Q. In your book, “What to Eat When,” you discuss the importance of eating during daylight hours, making your effective body age younger and changing your disease history.
A. We used to think we had 300,000 genes in our cells, but we have learned there are only 22,500 genes. The rest of the base pairs act like switches to turn genes on or off. At any time, we have 1,500 genes awake and the rest are dormant. We now know we can stimulate our genes by changing our lifestyle choices: what and when we eat, how much we exercise and sleep, and via stress reduction techniques like meditation. By knowing which choices turn genes on or off, you have the power to change your risk factors and essentially change your rate of aging.
Q. I am a breast cancer survivor and I have no family history. I hear a lot about eating soy or not eating soy. Also sugar vs. no sugar and meat vs. no meat. What is the best diet for a breast cancer survivor?
A. Soy is beneficial. We used to think the estrogen-like compound in soy is risky to estrogen receptor positive breast cancer, but we now know that is not the case. Multiple studies show eating a minimum of 2 ounces to 4 ounces of soy each day increases survival rate and lowers the risk of contracting breast cancer. Eat lots of fruits and veggies, and little or no red meat. Ocean salmon and trout are good, too. Healthy fats, like extra virgin olive oil EVOO, and nuts and avocado are good. The Mediterranean diet is good, but lose the lamb and the cheese. And there is new information that eating walnuts alters the gene expression related to breast cancer. Walnuts turn on genes that encourage cancer cells to commit suicide.
Q. I am vegetarian and we have many health issues in my family, including heart disease, brain problems and breast cancer. What should I feed them and when should they eat it?
....
_Problem to work on_
Reproduce, word for word, the stretch of the diet interview above from "A. Soy is beneficial." through "to commit suicide.".

_Record excerpts_
....
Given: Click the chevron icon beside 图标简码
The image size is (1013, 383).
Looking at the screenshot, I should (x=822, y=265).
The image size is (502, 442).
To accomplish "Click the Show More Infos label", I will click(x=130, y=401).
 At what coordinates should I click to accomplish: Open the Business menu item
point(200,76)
....
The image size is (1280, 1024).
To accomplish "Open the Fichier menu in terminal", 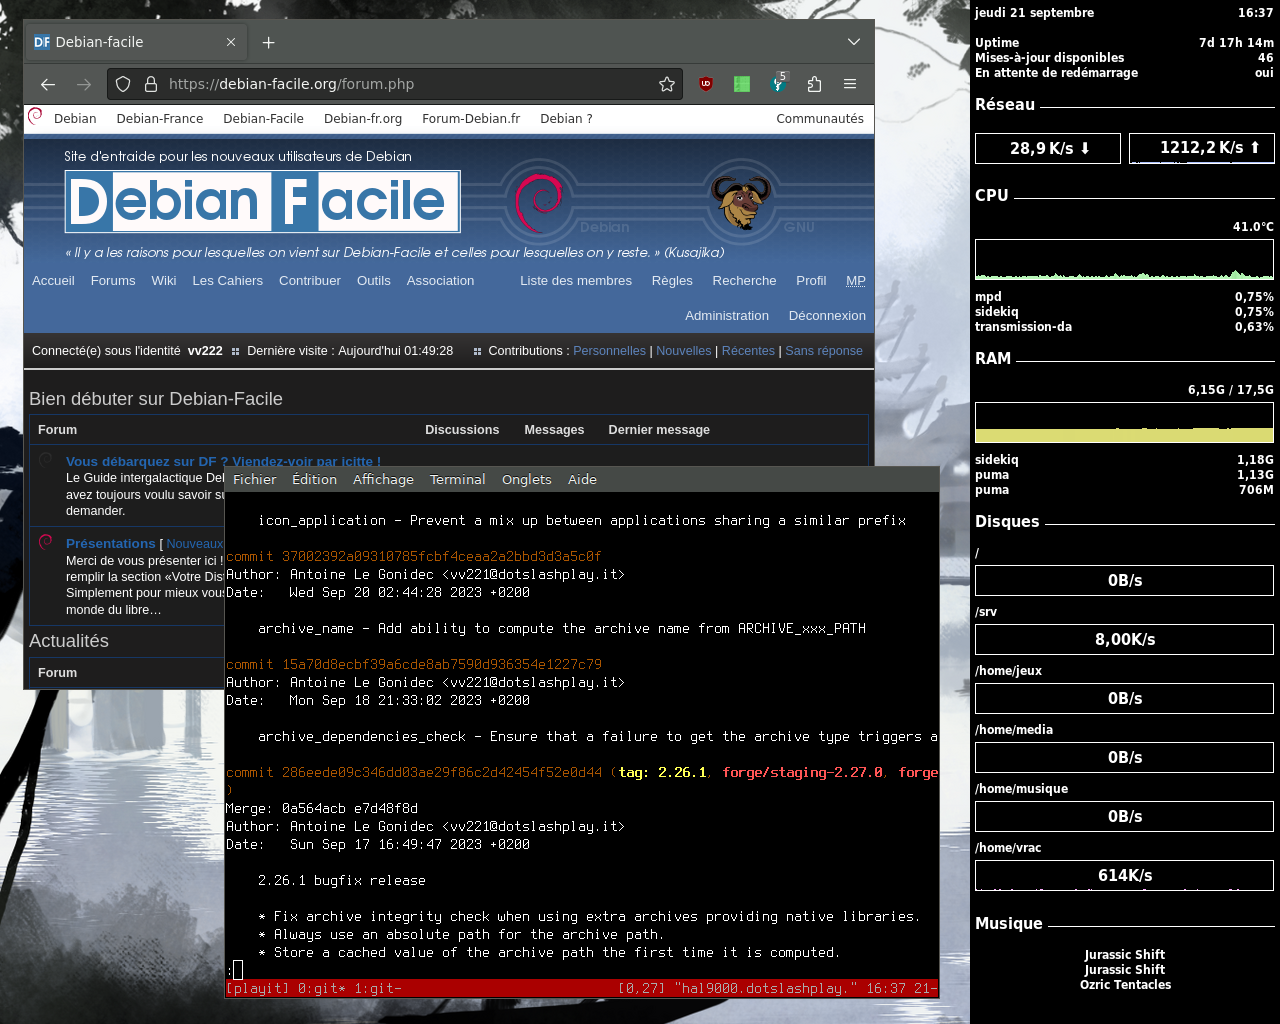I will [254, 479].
....
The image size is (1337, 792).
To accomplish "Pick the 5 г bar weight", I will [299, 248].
....
_Task result_
A. Soy is beneficial. We used to think the estrogen-like compound in soy is risky to estrogen receptor positive breast cancer, but we now know that is not the case. Multiple studies show eating a minimum of 2 ounces to 4 ounces of soy each day increases survival rate and lowers the risk of contracting breast cancer. Eat lots of fruits and veggies, and little or no red meat. Ocean salmon and trout are good, too. Healthy fats, like extra virgin olive oil EVOO, and nuts and avocado are good. The Mediterranean diet is good, but lose the lamb and the cheese. And there is new information that eating walnuts alters the gene expression related to breast cancer. Walnuts turn on genes that encourage cancer cells to commit suicide.